However, the authors state that fascism emerged in different forms in different countries and
was influenced by certain national characteristics. Even when fascism was in power in
Germany and Italy, the ideology of fascism in these countries was different from each other.
Italian fascism is much more based on the dominant consensus of the elites of the old
monarchy, the military, industry, and the church than Nazism. On the other hand, Nazism
broke off its relationship with traditional social layers. While Nazism has Anti-Semitist ideas,
Italian Fascism has no Anti-Semitist discourse or action, at least until the German repressions
begin. The fascist "new order" understanding is different from the Nazism model. While
adopting Hitler's "race state" understanding, the Mussolini regime aims to be a strong state
based on a traditional policy of power and expansion. Although Italian Fascism is based on a
strict leadership discipline like Nazism and we can take it as a similarity in the fascism of the
two countries, there are symbols such as the Great Fascist assembly and the King next to the
Duce. In German fascism, there is only the Führer. If we examine Japanese National Fascism,
we see that this fascism refers to a militarist regime led by Emperor Hirohito. This ideology,
unlike other fascist movements, had a strong connection with the empire. This difference is
quite normal if we consider that the emperor is seen as extremely sacred in the national
character of the Japanese nation. In Portuguese Salazarism, which we can count as a kind of
fascist administration, the emphasis on the colonial past is much more than that of other states
because Portugal lived its golden age in its history thanks to its colonies. Ukrainian
nationalism, another fascist thought, put Ukraine's independence in its focus instead of
nationalism. While German Nazism emphasized antisemitism and antisemitism, the Croatian
Ustaše Movement perpetrated violent repression and genocide against Serbs, not Jews. Even
if the ideologies were on the same basis, they were different because of the enemies they
created for themselves, the historical processes they lived in, and the national character
associated with them. If we look at the differences in ideological basis, Fascist ideologies are
built on ideological foundations that are shaped differently by different national characters.

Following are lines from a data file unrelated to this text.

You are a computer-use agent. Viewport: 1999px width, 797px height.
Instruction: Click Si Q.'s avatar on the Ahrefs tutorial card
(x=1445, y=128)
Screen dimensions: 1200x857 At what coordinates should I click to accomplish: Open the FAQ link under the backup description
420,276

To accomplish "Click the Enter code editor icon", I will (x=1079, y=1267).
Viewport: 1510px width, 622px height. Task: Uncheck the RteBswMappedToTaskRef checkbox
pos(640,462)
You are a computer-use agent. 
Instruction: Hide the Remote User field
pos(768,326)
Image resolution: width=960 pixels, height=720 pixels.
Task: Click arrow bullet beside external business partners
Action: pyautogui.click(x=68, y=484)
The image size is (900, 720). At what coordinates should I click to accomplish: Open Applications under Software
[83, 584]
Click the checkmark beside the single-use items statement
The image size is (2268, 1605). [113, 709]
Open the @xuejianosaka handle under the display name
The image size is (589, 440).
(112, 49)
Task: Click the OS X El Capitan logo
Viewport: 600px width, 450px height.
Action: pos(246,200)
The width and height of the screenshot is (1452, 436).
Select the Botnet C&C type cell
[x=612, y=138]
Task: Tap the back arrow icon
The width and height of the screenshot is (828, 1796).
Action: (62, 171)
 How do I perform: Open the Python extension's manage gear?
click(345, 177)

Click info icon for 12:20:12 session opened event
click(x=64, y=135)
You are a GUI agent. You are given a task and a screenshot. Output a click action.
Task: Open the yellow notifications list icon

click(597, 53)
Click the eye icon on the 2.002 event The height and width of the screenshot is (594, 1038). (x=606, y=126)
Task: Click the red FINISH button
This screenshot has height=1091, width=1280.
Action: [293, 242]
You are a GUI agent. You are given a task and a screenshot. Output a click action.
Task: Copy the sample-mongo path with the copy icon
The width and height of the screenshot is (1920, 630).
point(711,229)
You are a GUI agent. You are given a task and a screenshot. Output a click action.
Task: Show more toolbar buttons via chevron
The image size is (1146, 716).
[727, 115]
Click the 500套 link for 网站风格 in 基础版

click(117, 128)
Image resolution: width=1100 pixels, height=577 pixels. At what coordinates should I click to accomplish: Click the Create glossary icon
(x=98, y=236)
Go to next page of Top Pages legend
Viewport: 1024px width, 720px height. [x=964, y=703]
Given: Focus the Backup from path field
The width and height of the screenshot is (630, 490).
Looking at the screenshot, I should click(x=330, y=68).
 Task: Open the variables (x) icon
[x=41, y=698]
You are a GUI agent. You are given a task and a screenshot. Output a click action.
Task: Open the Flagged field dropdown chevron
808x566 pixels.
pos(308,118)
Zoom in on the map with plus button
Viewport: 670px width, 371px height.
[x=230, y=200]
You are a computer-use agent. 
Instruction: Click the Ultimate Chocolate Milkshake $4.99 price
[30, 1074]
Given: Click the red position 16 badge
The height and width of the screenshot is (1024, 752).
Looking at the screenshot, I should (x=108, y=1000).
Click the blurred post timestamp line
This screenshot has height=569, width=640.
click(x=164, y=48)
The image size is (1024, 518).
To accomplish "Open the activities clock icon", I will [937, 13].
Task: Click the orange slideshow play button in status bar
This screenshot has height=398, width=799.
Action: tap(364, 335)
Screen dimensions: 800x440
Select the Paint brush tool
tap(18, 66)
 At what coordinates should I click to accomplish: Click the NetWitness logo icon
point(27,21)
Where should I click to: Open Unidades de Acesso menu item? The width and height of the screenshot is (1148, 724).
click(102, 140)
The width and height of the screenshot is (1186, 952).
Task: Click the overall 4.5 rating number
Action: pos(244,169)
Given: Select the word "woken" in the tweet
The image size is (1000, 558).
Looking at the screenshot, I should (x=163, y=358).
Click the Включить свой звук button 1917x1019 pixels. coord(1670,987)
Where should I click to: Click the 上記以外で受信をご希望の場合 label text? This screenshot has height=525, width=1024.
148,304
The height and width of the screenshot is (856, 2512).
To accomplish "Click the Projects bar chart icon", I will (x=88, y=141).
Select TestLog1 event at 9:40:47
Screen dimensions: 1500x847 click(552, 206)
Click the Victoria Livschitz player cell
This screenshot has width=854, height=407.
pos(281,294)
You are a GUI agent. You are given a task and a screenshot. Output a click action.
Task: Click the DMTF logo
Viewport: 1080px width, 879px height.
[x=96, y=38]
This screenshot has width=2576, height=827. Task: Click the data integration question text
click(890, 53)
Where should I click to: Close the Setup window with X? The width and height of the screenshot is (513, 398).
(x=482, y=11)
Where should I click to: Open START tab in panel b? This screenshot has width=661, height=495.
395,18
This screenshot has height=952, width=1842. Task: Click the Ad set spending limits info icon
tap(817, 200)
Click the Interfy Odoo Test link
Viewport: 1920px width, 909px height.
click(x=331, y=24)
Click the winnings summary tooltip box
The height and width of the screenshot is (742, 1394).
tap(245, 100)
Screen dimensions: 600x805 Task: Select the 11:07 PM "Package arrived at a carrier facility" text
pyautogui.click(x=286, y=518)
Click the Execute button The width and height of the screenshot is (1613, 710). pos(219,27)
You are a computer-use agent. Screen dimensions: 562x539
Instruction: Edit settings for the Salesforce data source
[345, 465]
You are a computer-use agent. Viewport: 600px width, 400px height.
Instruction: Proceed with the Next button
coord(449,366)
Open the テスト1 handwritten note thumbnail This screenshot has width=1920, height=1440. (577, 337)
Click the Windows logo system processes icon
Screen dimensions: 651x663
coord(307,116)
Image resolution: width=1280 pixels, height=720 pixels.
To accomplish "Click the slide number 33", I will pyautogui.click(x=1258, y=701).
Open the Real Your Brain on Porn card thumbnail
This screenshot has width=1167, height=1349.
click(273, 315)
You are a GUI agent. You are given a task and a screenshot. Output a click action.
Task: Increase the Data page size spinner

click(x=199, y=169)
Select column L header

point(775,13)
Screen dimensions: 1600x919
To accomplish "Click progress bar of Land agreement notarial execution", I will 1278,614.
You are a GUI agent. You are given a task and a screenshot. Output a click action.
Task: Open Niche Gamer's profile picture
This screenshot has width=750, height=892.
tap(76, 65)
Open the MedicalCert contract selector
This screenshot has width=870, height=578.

Spanish Falangism embraced religious fanaticism and Franco-led authoritarianism, while
Argentine Peronism was a form of populism that emphasized social justice and workers'
rights.
Bibliography
Lukács, Georg. The Destruction of Reason. London: The Merlin Press, 1980.
Paxton, Robert O. Tkhe Anatomy of Fascism. New York: Vintage, 2005.
Passmore, Kevin. Fascism: A Very Short Introduction. Oxford: Oxford University
Press, 2014.
Carsten, F.L. The Rise of Fascism. California: University of California Press, 1982.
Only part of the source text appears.